Dear 16 Year Old Viv,
It’s me, well, actually, it’s you. It’s you five years from where you are now. I’m now 21 years old and living a life you would not believe. In fact, I know you won’t. I know that right now you are still grieving the secrets that you hold so dear. I know that you are terrified to tell anyone. I know that you are constantly shaming yourself. I know that you feel dirty because of all that has happened. I won’t lay it out here. You’re not ready to read it from another perspective. I know that. That’s not why I’m writing this dear Viv. I’m writing this because I want you to know something. I want you to know that the life that you are living now is not the life that God has for you. Wait, I forgot, you don’t know God yet. But you will meet Him. You will meet Him and fall in love.

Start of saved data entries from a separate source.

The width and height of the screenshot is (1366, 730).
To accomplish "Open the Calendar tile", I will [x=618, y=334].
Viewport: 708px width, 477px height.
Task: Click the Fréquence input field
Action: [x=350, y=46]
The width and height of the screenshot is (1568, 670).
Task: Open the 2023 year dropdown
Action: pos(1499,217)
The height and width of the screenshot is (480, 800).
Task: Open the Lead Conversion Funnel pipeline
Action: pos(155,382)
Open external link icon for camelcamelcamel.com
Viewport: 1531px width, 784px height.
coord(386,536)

In just a little over a year, you will personally meet Jesus. He will come into your heart and just love you. For the first time in three years, the pain that is so deeply ingrained in your chest will be gone. He will set your free of your anxiety. In five years, you will be free from your deep fear of men. I know it sounds crazy, but it’s true. You are going to fall in love with children who have stories just like yours. You are going to do everything in your power to ensure that no child is ever hurt like you were. None of this is to say that you will do it without pain, because there will be plenty of that. But you are going to go to college, you are going to live your life, you are going to have more good friends than you ever thought possible. But most importantly, in five years time, you will come to love Jesus and you will understand the deep love that He has for you. In five years, you are going to personally see that there is life amongst the pain that you have now. In five years, you are going to be well on your way to healing and helping others. There is nothing that can stop you aside from God Himself. Carry on my younger Viv. Carry on.
With Love Always,
21 Year Old Viv.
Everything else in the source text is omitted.